Das ergibt sich aus Folgendem: Das Vollstreckungsverfahren ist eine „besondere Angelegenheit“ im Sinne des § 18 RVG. Gem. § 3 RVG entstehen in allen Verfahren vor den Gerichten der Sozialgerichtsbarkeit, in denen das Gerichtskostengesetzt nicht anzuwenden ist, Betragsrahmengebühren. Nach § 3 S. 2 RVG werden auch in sonstigen Verfahren Gebühren nur dann nach dem Gegenstandswert berechnet, wenn der Auftraggeber nicht zu den in § 183 SGG genannten Personen gehört (Anwaltsgebühren in der Zwangsvollstreckung „je nach Auftraggeber“, so Meyer–Ladewig/Keller/Leitherer, SGG, 10. Auflage 2012, § 201 Rn. 4 a. E.; missverständlich Mayer, in: Gerold/Schmidt, RVG, 20. Aufl., § 3 RVG Rn. 92). Werden im Hauptsacheverfahren Betragsrahmengebühren angesetzt, gilt dies demnach auch in Neben- und allen Folgeverfahren (ebenso Stelkens/Clausing, in: Schoch/Schneider/Bier, VwGO, Stand August 2012, § 188 Rn. 8).
Da in der Zwangsvollstreckung in diesem Fall Betragsrahmengebühren entstehen, wäre Ausgangspunkt der Vergütungsfestsetzung die Bestimmung der konkreten Gebühr durch den Rechtsanwalt gewesen. Denn es ist tatbestandliche Voraussetzung des Vergütungsanspruchs - und damit auch der Kostenfestsetzung -, dass der Rechtsanwalt sein Leistungsbestimmungsrecht ausgeübt hat (BGH, Urteil vom 4. Dezember 2008 - IX ZR 219/07 -, NJW-RR 2009, 490).
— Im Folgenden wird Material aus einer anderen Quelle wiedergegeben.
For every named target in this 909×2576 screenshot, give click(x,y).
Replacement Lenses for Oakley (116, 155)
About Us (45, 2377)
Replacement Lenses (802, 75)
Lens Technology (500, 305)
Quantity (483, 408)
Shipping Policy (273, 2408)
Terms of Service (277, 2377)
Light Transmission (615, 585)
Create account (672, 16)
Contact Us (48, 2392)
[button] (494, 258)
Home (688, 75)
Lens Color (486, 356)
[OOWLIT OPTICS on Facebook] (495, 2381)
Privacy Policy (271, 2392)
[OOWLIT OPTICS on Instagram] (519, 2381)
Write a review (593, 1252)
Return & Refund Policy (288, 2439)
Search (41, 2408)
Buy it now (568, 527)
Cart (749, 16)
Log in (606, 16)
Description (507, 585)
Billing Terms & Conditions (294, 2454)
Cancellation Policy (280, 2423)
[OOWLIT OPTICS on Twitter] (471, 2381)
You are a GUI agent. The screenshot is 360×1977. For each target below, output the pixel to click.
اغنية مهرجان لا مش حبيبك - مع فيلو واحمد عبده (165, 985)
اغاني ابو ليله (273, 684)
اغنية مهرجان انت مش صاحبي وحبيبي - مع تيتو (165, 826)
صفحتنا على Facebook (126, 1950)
An dieser Festlegung mangelt es hier.
2. Die von der Erinnerungsführerin weiter gerügte Höhe der festgesetzten Gebühren ist ebenfalls nicht zu beanstanden.
Gem. § 14 Abs. 1 S. 1 RVG bestimmt der Rechtsanwalt bei Rahmengebühren die Gebühr im Einzelfall unter Berücksichtigung aller Umstände, vor allem des Umfangs und der Schwierigkeit der anwaltlichen Tätigkeit, der Bedeutung der Angelegenheit sowie der Einkommens- und Vermögensverhältnisse des Auftraggebers nach billigem Ermessen; wenn gemäß § 14 Abs. 1 S. 4 RVG die Gebühr von einem Dritten zu ersetzen ist, ist die von dem Rechtsanwalt getroffene Bestimmung nicht verbindlich, wenn sie unbillig ist.
Die Gebühr war vorliegend wegen Unbilligkeit herabzusetzen. Umfang und Schwierigkeit der anwaltlichen Tätigkeit rechtfertigen nur den festgesetzten Betrag, nicht aber die Mittelgebühr, wie die Erinnerungsführerin zu Unrecht annimmt. Das Gericht entschied in dem zugrunde liegenden Verfahren an Hand einer Folgenabwägung, so dass die gerichtliche Prüfungsdichte und damit Umfang und Schwierigkeit des Verfahrens und der anwaltlichen Tätigkeit reduziert waren; wenn in Ausnahmefällen von dem Verfahrensbevollmächtigten bei der Antragsbegründung eine rechtliche Vollprüfung vorgenommen wird, mag dies anders sein. Hinzu kommt, dass es im einstweiligen Rechtsschutzverfahren nicht um eine endgültige Regelung geht.
Letztlich rechtfertigt in diesem Fall schon der Umfang anwaltlicher Tätigkeit, das Verfahren als merklich unter dem Durchschnitt liegend zu bewerten. Die Erinnerungsführerin wurde erst in einem späteren Verfahrensstadium von dem Bevollmächtigten vertreten, sie hatte zuvor in der Rechtsantragstelle bei der Urkundsbeamtin ihren Antrag persönlich gestellt und zugleich eine überschlägige Begründung aufnehmen lassen, auch Bescheide des Erinnerungsgegners vorgelegt. Der spätere anwaltliche Aufwand ist hierdurch merklich verringert worden. Diese Erleichterung für den Rechtsanwalt konnte von der Urkundsbeamtin später bei der Kostenfestsetzung keinesfalls übergangen werden. Zur weiteren Begründung wird in entsprechender Anwendung des § 136 Abs. 3 SGG auf die zutreffenden Ausführungen in dem Kostenfestsetzungsbeschluss vom 20. Dezember 2010 verwiesen.
Eine Kostenentscheidung ist nicht angezeigt.
Der Beschluss ist unanfechtbar, § 197 Abs. 2 SGG.